To bolster food security and dampen imported inflation, Tinubu plans to expand credit to farmers through government-sponsored programs. Commodity boards will be established that guarantee minimum prices for strategic crops to increase certainty and production.
Tinubu also plans to establish agricultural hubs, including a land-clearing program in partnership with international agribusinesses, development agencies, and financial institutions, focusing on Nigeria’s 12 river basins.
Tinubu believes that rationalizing monetary policies that deter investment is essential, and the multiple exchange-rate regime must end to better align with market realities.

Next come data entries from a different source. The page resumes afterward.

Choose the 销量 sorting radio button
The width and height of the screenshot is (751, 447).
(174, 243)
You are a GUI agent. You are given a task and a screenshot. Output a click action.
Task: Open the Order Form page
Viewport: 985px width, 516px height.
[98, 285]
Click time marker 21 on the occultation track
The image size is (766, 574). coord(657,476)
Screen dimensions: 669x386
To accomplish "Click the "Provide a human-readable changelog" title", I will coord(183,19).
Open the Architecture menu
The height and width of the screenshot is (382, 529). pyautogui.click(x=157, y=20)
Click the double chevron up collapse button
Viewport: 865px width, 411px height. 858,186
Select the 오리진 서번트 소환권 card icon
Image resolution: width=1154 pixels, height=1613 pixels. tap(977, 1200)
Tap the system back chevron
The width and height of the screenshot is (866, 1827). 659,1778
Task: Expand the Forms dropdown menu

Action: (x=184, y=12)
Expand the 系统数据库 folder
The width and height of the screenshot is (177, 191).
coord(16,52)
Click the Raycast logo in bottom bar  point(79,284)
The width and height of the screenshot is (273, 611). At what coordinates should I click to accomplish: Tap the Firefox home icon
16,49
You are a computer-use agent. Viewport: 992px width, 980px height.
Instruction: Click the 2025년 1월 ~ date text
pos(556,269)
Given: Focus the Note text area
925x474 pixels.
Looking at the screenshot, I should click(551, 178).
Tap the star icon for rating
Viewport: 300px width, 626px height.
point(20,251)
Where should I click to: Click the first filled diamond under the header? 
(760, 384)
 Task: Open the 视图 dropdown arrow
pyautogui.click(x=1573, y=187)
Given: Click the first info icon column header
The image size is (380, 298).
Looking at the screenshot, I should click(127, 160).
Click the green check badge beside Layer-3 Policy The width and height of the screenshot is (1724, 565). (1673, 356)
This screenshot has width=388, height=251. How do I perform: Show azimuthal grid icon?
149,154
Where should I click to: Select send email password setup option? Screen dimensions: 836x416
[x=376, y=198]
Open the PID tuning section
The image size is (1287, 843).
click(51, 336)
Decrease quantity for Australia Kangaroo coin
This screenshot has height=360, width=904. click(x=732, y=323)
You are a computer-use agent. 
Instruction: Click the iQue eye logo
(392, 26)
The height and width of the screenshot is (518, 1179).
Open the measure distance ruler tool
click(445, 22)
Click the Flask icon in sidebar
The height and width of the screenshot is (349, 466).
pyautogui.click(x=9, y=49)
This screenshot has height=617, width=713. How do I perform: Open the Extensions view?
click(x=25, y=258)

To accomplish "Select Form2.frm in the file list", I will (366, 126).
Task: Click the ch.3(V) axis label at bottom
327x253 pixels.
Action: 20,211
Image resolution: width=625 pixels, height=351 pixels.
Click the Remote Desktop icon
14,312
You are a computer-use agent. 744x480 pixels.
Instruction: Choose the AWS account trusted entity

Tinubu also plans to ease the squeeze on foreign reserves caused by importing fuel by increasing refinery capacity, such as the Dangote refinery located within the Lekki Free Trade Zone in Lagos, and establishing similar zones across the country to give impetus to manufacturing and industrialization tailored to regional competitive advantages.
The harmful fuel subsidy, estimated to have cost $7.5bn in the first half of 2023, will be ended. The funds will be more productively used in joint investments with the private sector to create jobs in infrastructure, healthcare, education, and agriculture.
Tinubu believes that Nigeria needs not to increase tax rates but improve compliance by overhauling the system and deploying information technology to boost efficiency.
Tinubu’s plan is to bolster economic activity by connecting the nation through road, rail, bridges, and ports financed by rechannelled fuel-subsidy funds, public-private partnerships, and manageable public debt. This will help close the infrastructure gap that stymies growth.
Tinubu emphasized that the success of his government means active stewardship of a flourishing business environment, and private enterprise shall provide the needed jobs and economic growth in Nigeria. Tinubu pledges to deliver the platform on which the private sector and the average Nigerian can succeed.